Suno has experienced “insane Spike of usage” [00:27:12]. Key aspects of their infrastructure include:

  • Speed: Suno strives for fast song generation, recognizing that users expect instant results akin to Spotify [00:25:46]. Transformers are used to stream songs while they are still being made [00:26:36].
  • Leveraging Existing Tools: Suno uses platforms like Modal for easy deployment of jobs onto GPU infrastructure [00:27:45], avoiding the need to innovate on everything themselves [00:28:09]. They also benefit from breakthroughs in image and text AI communities that solve problems applicable to audio [00:28:20]. These efforts contribute to addressing challenges and innovations in AI music tech and infrastructure.

Future Capabilities

Current limitations of music models include:

  • Iterative Control: Lack of precise control for iterative refinements (e.g., “do that but change X”) [00:23:55].
  • Specific Parameters: Models don’t reliably listen to precise instructions for elements like music tempo (BPM) [00:24:17].

Suno’s North Star metrics are focused on user enjoyment: how many users make songs, daily retention, likelihood of exhausting free tiers, and song sharing [00:24:50].

Broader AI and Audio Market

The recent advances in audio AI, such as GPT-4o, highlight that audio “should be a first-class citizen” in the AI world [00:29:38], given that it’s how “the vast majority of human communication happens” [00:29:42].

Potential applications for voice AI extend beyond music:

Regarding the general audio model space, Shulman believes it will take “longer than people realize” for audio to be treated as more than just an interface for LLMs [00:32:41]. He doesn’t foresee rapid consolidation into a single giant model, suggesting room for many specialized audio models [00:33:16]. This aligns with potential and development of AI in music and other industries across various domains.

Funding and Future of Music Models

Suno recently raised $125 million, which will be used for “scale everywhere” [00:35:11], including training larger music models, conducting research, acquiring specialized data, and hiring talent [00:36:00]. The goal is to “more quickly pull forward the future of music” that Suno envisions [00:36:39].

A “3.5-minute pop song that is indistinguishable from what a human would make in a recording studio” is seen as a benchmark, but potentially “artificially constrained” and “disappointing” if it’s the only goal [00:37:37]. The true ceiling is higher because music is about how it makes you feel [00:37:56].

Market Dynamics

The music AI market is considered “really, really big” and “so Green Field” [00:39:40], suggesting ample room for multiple companies and different niches [00:40:10]. This includes tools for professional artists and background music generation, which are not Suno’s primary focus [00:40:24].

Regarding IP partnerships, the CEO draws an analogy to Napster and Spotify, expecting both those who work with the industry and those who work against it [00:41:48]. Suno is “very excited to work with the industry” [00:42:05]. Direct artist partnerships (e.g., generating new songs by a specific artist without consent) are viewed as “viral moments” but not a significant part of the future of music [00:42:36]. This perspective aligns with personal anecdotes and experiences related to AI music creation.

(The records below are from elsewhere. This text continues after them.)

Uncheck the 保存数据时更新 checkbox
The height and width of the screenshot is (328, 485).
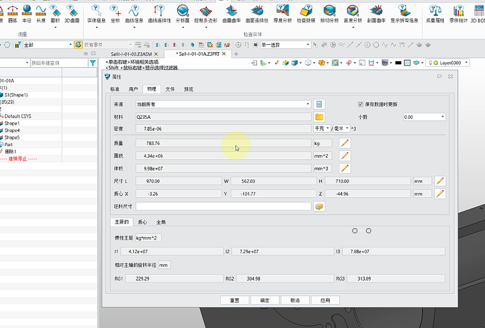coord(361,104)
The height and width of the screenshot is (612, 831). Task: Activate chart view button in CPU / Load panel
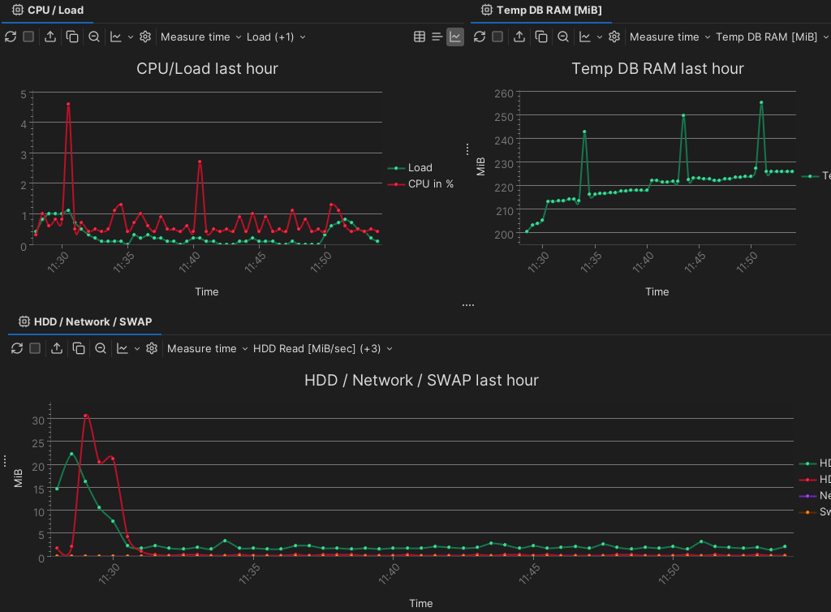coord(455,37)
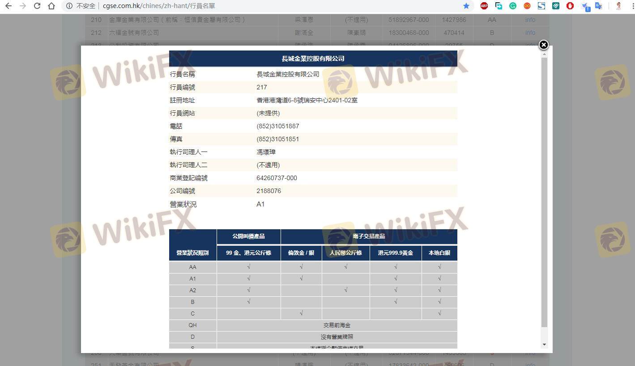Screen dimensions: 635x366
Task: Open the Google Translate extension
Action: coord(598,6)
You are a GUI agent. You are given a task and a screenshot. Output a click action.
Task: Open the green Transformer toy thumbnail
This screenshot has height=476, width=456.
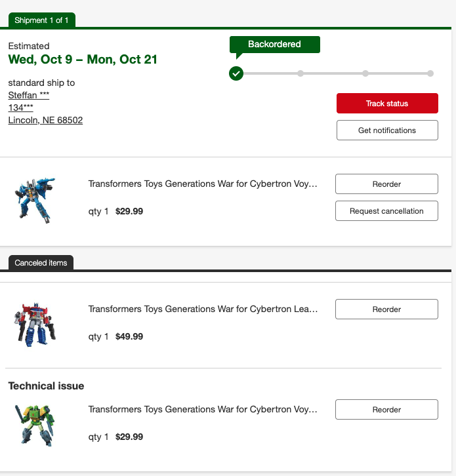pyautogui.click(x=36, y=424)
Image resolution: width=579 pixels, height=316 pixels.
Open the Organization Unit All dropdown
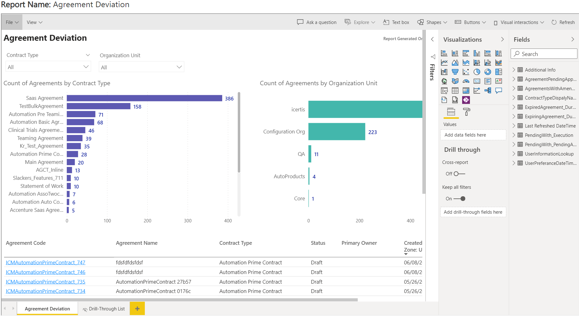click(141, 67)
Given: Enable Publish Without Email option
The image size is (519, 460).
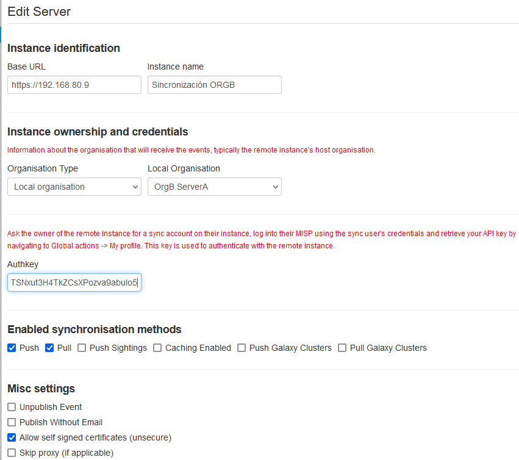Looking at the screenshot, I should pyautogui.click(x=12, y=422).
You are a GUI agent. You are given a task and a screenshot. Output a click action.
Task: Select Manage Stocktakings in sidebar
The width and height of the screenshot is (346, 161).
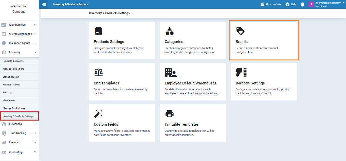[x=14, y=108]
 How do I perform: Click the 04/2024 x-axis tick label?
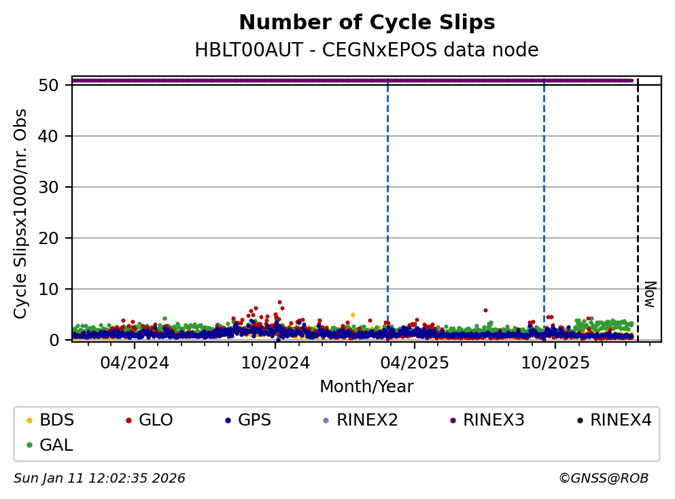134,363
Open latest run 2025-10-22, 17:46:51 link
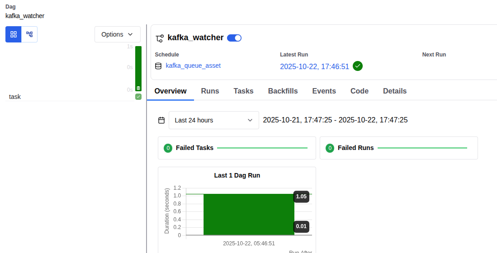 [314, 66]
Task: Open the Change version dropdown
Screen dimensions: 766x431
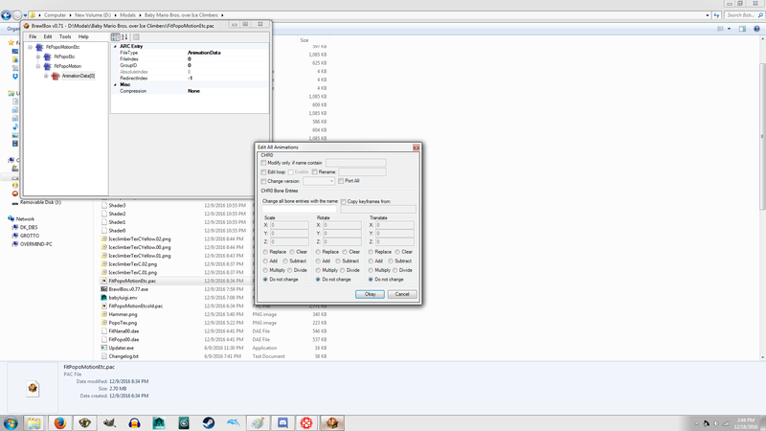Action: [x=319, y=181]
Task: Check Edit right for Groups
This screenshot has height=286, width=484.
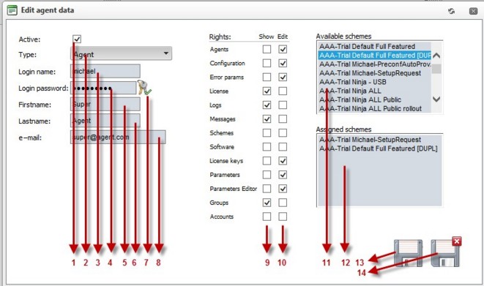Action: pos(283,203)
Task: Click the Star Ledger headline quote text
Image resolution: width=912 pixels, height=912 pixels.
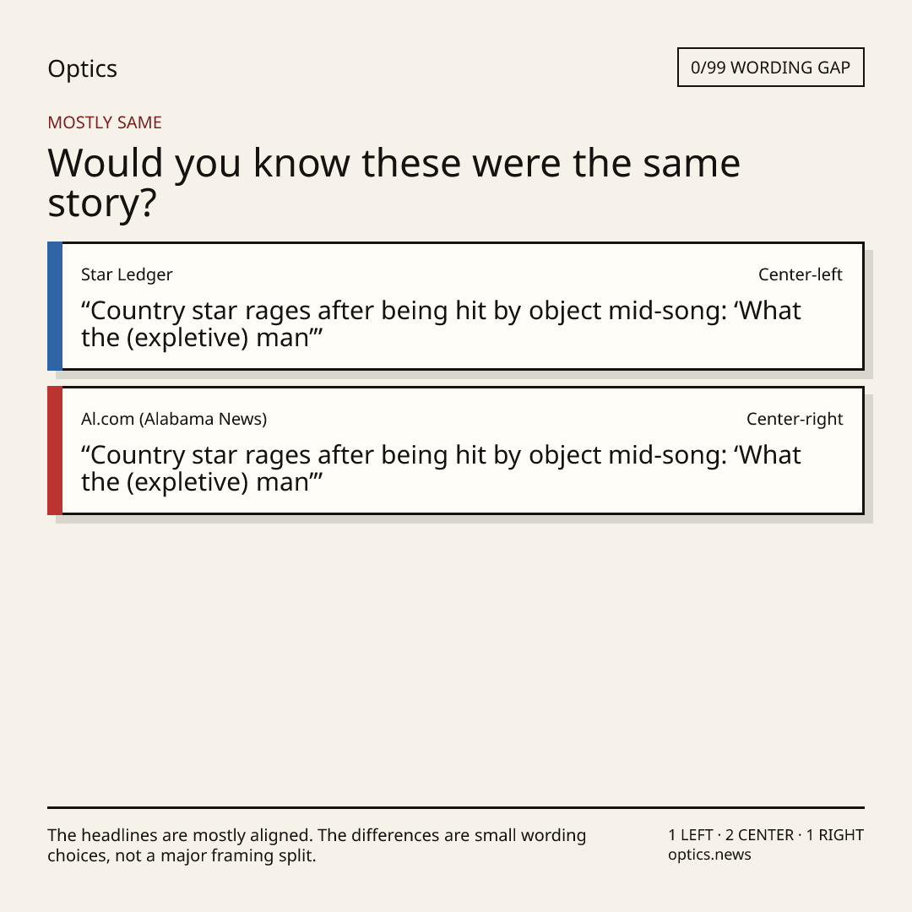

The focus is on enabling users to create music about “things that are relevant to them” [00:43:29].

Hot Take: Open source AI is "overhyped" because compute costs create high barriers, making it difficult for open-source initiatives to keep pace with financially incentivized private companies, especially in the short term [00:46:21]. Music, however, is "underhyped" as a part of people's lives [00:47:07].